-- EXERCISE --
Reproduce every entry word for word.
::::::::::
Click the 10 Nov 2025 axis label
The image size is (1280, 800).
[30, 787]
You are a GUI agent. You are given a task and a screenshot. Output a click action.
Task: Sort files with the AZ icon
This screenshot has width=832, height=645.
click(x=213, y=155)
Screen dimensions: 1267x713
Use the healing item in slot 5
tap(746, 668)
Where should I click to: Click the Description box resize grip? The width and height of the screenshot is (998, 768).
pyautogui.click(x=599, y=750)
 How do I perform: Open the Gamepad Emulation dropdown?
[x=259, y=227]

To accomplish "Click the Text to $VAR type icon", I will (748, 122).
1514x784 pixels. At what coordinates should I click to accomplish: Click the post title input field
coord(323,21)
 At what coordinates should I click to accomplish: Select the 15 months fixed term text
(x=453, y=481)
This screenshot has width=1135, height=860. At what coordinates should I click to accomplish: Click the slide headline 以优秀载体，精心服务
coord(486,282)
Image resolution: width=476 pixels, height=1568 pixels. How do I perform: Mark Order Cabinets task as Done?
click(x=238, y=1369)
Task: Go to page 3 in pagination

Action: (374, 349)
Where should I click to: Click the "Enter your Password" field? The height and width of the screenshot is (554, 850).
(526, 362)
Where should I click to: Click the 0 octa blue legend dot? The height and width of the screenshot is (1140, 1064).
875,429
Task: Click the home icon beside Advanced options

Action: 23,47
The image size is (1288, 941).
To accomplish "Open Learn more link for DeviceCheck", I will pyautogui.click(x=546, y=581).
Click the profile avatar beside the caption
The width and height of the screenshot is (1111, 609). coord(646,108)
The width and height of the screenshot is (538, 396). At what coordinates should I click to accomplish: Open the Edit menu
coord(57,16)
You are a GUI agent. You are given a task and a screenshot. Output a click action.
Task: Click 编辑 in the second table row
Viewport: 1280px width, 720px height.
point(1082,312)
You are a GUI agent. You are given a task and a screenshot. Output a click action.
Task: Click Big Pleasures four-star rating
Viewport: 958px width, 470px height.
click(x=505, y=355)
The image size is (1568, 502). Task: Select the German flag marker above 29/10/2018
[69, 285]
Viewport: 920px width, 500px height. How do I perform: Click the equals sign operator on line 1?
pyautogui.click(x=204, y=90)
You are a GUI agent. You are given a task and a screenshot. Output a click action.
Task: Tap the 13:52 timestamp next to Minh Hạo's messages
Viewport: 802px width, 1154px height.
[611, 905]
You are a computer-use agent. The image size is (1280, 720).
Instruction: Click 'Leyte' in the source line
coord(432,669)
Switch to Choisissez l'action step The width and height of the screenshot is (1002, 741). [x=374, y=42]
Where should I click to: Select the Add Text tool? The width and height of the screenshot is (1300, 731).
::::::::::
-- REPLY --
Click the 10 Nov 2025 axis label
The image size is (1280, 800).
[30, 787]
You are a GUI agent. You are given a task and a screenshot. Output a click action.
Task: Sort files with the AZ icon
This screenshot has width=832, height=645.
click(x=213, y=155)
Screen dimensions: 1267x713
Use the healing item in slot 5
tap(746, 668)
Where should I click to: Click the Description box resize grip? The width and height of the screenshot is (998, 768).
pyautogui.click(x=599, y=750)
 How do I perform: Open the Gamepad Emulation dropdown?
[x=259, y=227]

To accomplish "Click the Text to $VAR type icon", I will (748, 122).
1514x784 pixels. At what coordinates should I click to accomplish: Click the post title input field
coord(323,21)
 At what coordinates should I click to accomplish: Select the 15 months fixed term text
(x=453, y=481)
This screenshot has width=1135, height=860. At what coordinates should I click to accomplish: Click the slide headline 以优秀载体，精心服务
coord(486,282)
Image resolution: width=476 pixels, height=1568 pixels. How do I perform: Mark Order Cabinets task as Done?
click(x=238, y=1369)
Task: Go to page 3 in pagination

Action: (374, 349)
Where should I click to: Click the "Enter your Password" field? The height and width of the screenshot is (554, 850).
(526, 362)
Where should I click to: Click the 0 octa blue legend dot? The height and width of the screenshot is (1140, 1064).
875,429
Task: Click the home icon beside Advanced options

Action: 23,47
The image size is (1288, 941).
To accomplish "Open Learn more link for DeviceCheck", I will pyautogui.click(x=546, y=581).
Click the profile avatar beside the caption
The width and height of the screenshot is (1111, 609). coord(646,108)
The width and height of the screenshot is (538, 396). At what coordinates should I click to accomplish: Open the Edit menu
coord(57,16)
You are a GUI agent. You are given a task and a screenshot. Output a click action.
Task: Click 编辑 in the second table row
Viewport: 1280px width, 720px height.
point(1082,312)
You are a GUI agent. You are given a task and a screenshot. Output a click action.
Task: Click Big Pleasures four-star rating
Viewport: 958px width, 470px height.
click(x=505, y=355)
The image size is (1568, 502). Task: Select the German flag marker above 29/10/2018
[69, 285]
Viewport: 920px width, 500px height. How do I perform: Click the equals sign operator on line 1?
pyautogui.click(x=204, y=90)
You are a GUI agent. You are given a task and a screenshot. Output a click action.
Task: Tap the 13:52 timestamp next to Minh Hạo's messages
Viewport: 802px width, 1154px height.
[611, 905]
You are a computer-use agent. The image size is (1280, 720).
Instruction: Click 'Leyte' in the source line
coord(432,669)
Switch to Choisissez l'action step The width and height of the screenshot is (1002, 741). [x=374, y=42]
Where should I click to: Select the Add Text tool? The width and height of the screenshot is (1300, 731).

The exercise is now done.